• **Your objective**: The full listing below is to be written out exactly.

• **Given records**:

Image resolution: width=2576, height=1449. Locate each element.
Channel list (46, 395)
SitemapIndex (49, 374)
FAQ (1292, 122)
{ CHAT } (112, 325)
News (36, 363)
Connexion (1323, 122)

• **Response to the exercise**:
Image resolution: width=2576, height=1449. Locate each element.
Channel list (46, 395)
SitemapIndex (49, 374)
FAQ (1292, 122)
{ CHAT } (112, 325)
News (36, 363)
Connexion (1323, 122)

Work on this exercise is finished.